Adam hauls me up and we leave the cemetery and head for home.

He refuses to speak another word until we get to the gate outside my house.

Then he glares down at me through his floppy fringe, and says:

‘You're not the only person who's got issues, you know. Get over yourself, Lilah May.'

CHAPTER THREE

I go round to Bindi's house the next day to tell her about my date with Adam.

Bindi's house is like this Temple of Delights. It's about as different from my house as you can imagine.

She lives with her very large Asian family in a chaotic modern house on the other side of town from us. She's got five little sisters and one little brother and two insane, chattering and multi-tasking parents who are forever throwing their arms up in the air and shrugging their shoulders as they talk me into the ground.

I love going over to Bindi's house.

Her mum, Reeta, is an amazing cook and the house always smells of onions and savoury meat and hot, heavy, exotic spices. The kitchen is about a hundred degrees at any time of the year and there's always some sort of family crisis going on, but it's all warm and close and loving, just like a family should be.

Except that mine isn't.

Not any longer.

I'm up in Bindi's bedroom and we're supposed to be doing homework.

Asian Network Radio is blaring out and Bindi's weaving a long shiny ribbon into my hair, and she's put one of those red dot things right in the centre of my forehead to make me into some sort of demented goddess or something. I don't really know what she's doing, and nobody else would ever survive trying to make me look girly, but Bindi gets away with it because she's my best friend, and the thought of upsetting her would be a bit like the thought of hitting a soft, big-eyed puppy very hard.

So I don't. I sit as still as I can while she finishes my transformation into an Asian princess, and then I try on a few of her saris and spin around in front of the mirror to make her laugh.

Actually, I look quite good. My colouring's dark anyway and the dark red lipstick she's forced me to wear suits my skin tone. I've got heavy black eyeliner around my bottom lashes – I always wear that, even at school. The teachers have given up trying to expel me for it, and now they just raise their eyebrows and shake their heads whenever I pound down the school corridors, all attitude and black make-up.

‘Aha,' Bindi is saying, with a satisfied smile. ‘There. You can come and live with us now.'

I give her a rueful grin. ‘I wish,' I say.

In fact, I'd probably be driven mental by having to live with about fifteen people in one house. But I love the fact that Bindi's family are so open and kind and that when I visit, they just sort of weave me into the fabric of the household, like I'm a missing thread that's turned up in the sewing basket.

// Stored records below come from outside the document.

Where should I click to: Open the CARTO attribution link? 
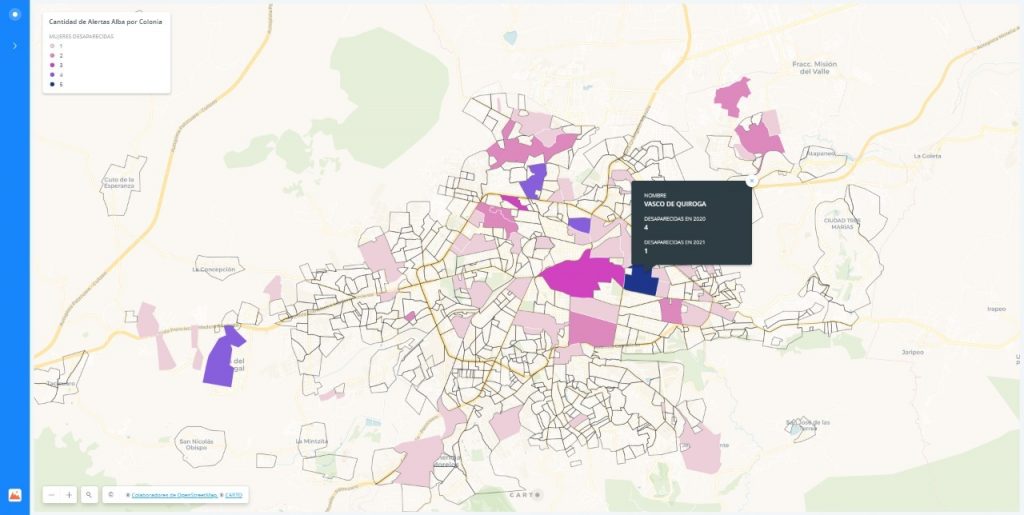pos(233,495)
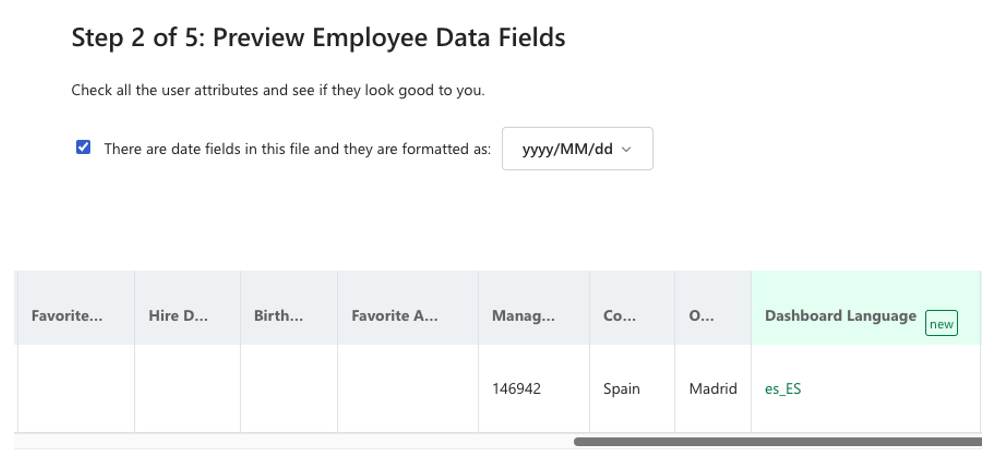Click the "Step 2 of 5" heading
Image resolution: width=1006 pixels, height=467 pixels.
pyautogui.click(x=318, y=39)
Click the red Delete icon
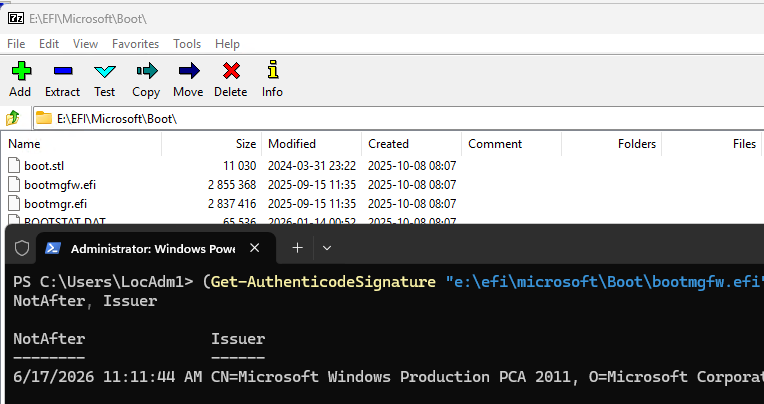The image size is (764, 404). (x=230, y=78)
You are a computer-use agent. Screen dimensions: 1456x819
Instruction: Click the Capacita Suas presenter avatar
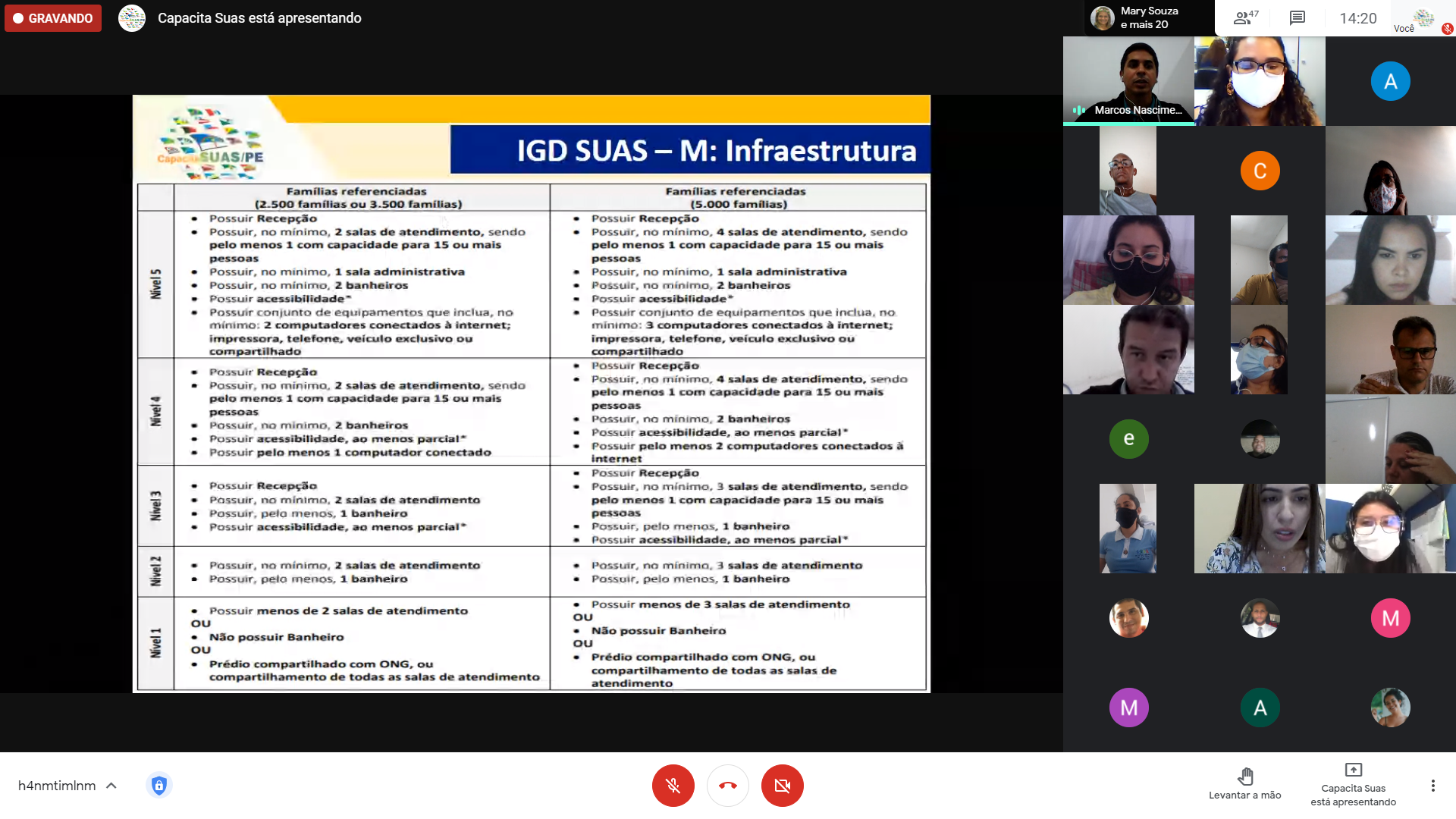coord(132,18)
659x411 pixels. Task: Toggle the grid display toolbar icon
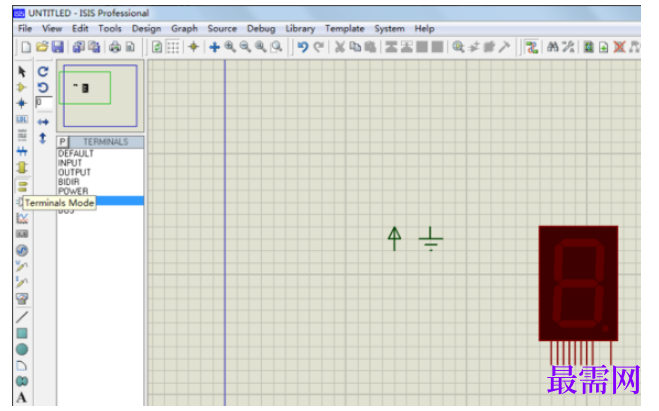tap(173, 47)
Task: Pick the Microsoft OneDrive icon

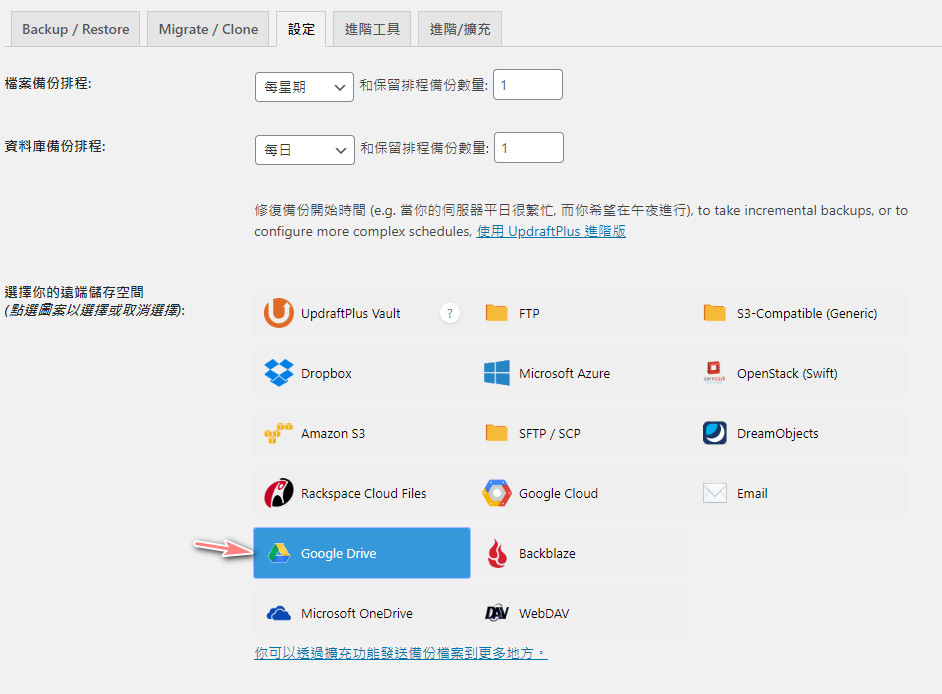Action: [278, 613]
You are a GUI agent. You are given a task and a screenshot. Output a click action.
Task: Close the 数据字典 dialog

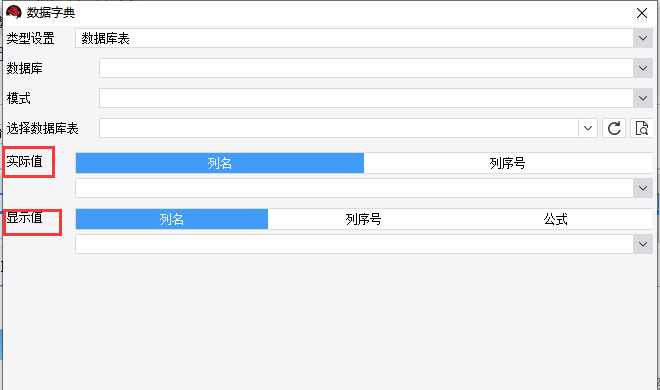[642, 13]
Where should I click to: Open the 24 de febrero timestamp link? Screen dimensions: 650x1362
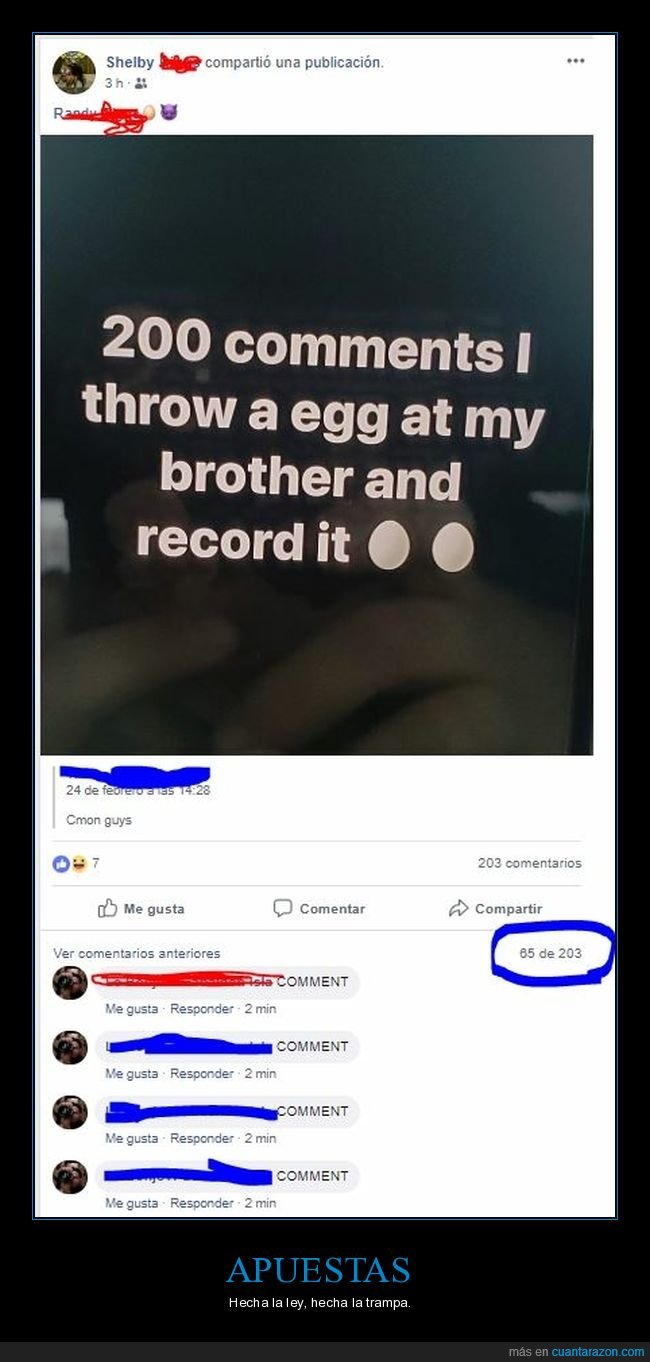(x=138, y=790)
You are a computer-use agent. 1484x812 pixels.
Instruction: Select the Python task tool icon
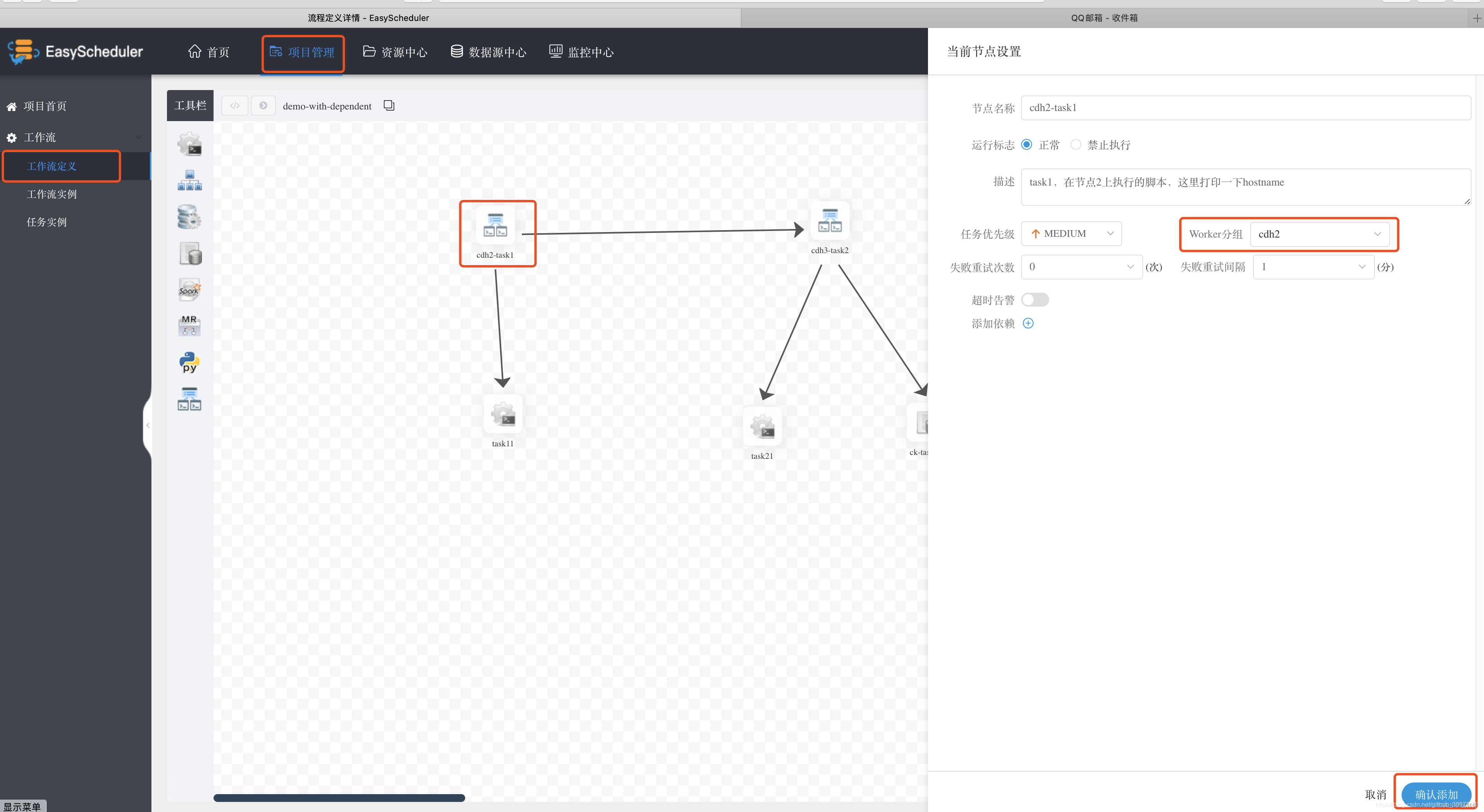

As if to illustrate my thoughts, two of her little sisters come into the bedroom and dive onto my lap, where they fiddle with my hair and bracelets.

I like pretending that they're my sisters.

Siblings are a bit thin on the ground in our house at the moment.

My smile must have faded, because Bindi shoos her sisters out of the room.

‘I'd quite like to live here with you, actually,' I say. I guess I'm hoping she'll say, ‘Oh, OK then,' and I'll just be given a camp bed to put on the floor here and never have to go home again.

Bindi frowns.

‘It's not always quite the paradise you're imagining,' she says. ‘My parents are really strict. I'm going to have an arranged marriage, and that will have to come ahead of any career when I leave school.'

‘Really?' I say. ‘Wow. That sucks.'

‘My parents are going to choose a boy in India and get me to marry him,' says Bindi. She sounds very matter-of-fact when she says this, like she's discussing choosing a coat in the shopping arcade or something.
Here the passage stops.